╭─ Texto de origem

Na nossa sociedade ocidental do tipo de pessoas que é me é mais
difícil não julgar são os videntes e espíritas e pessoas do
género. Acredito que ganham a VIDA a enganar os outros e não tolero
isso. A cena é que é-me mais fácil não julgar se alguém o faz
noutra cultura, porque noutra cultura eu já estou numa posição
mais longe de não-julgamento. Eu no Gabão, ou no Benim ou no
Paquistão assumo uma posição de observador e de interveniente mais
ou menos passivo. Como não sei ao certo como as coisas são, e como
não é meu dever ou lugar chegar a um sítio diferente do meu e
começar a dizer às pessoas como viver a sua VIDA, parto dessa
premissa de agir e ver sem intervir necessariamente a menos que tal
mo seja requisitado. Além disto ter os seus limites, naturalmente,
sendo que não ficaria passivo se visse um marido a espancar a
mulher, implica também manter-me fiel a mim mesmo, o que por vezes é
difícil. É necessário aí saber o que dizer, como o dizer, sem
mentir e sem
fingir acreditar em algo que não acredito.
Assim
continuei a seguir com as minhas visões sentindo, aos poucos, um
quente a apoderar-se de mim. Vinha aí mesmo a Boire Sacrée. Várias
cenas começaram a aparecer e quando havia algo que fazia mais
sentido a euforia do pessoal era quase contagiante, o que também me
fez perceber como alguém pode gostar de estar naquela posição,
pois é uma posição central, importante naquele momento. A dada
altura a Gina, mulher do Ivon, estava tão contente com algo que eu
tinha dito que me veio oferecer uma nota de quinhentos francos, que
pousou à minha frente. O Ivon ainda veio mais duas vezes meter-me
gotas nos olhos, para minha má sorte. Segundo ele ajudava a ver, eu
imaginava que talvez pela visão ficar turva dar aso a mais ilusões
ou alucinações.

╰─
╭─ Registos em bruto

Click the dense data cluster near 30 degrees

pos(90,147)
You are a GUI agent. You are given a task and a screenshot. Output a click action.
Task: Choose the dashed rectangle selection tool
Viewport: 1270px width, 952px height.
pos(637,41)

╰─

### Tarefas a realizar
1. Enumere todos os países referidos no texto de origem.
2. Diga se cada afirmação está de acordo com o texto de origem, respondendo sim ou não e citando as palavras decisivas. (a) Quem narra recebeu da Gina uma nota de quinhentos francos. (b) O Ivon pôs gotas nos olhos de quem narra apenas uma vez. (c) Quem narra acha mais fácil não julgar alguém que o faça noutra cultura.
Os registos têm outra proveniência.

### Respostas completas
1. Gabão, Benim, Paquistão

2.
(a) Sim: "A dada altura a Gina, mulher do Ivon, estava tão contente com algo que eu tinha dito que me veio oferecer uma nota de quinhentos francos"
(b) Não: "O Ivon ainda veio mais duas vezes meter-me gotas nos olhos"
(c) Sim: "é-me mais fácil não julgar se alguém o faz noutra cultura"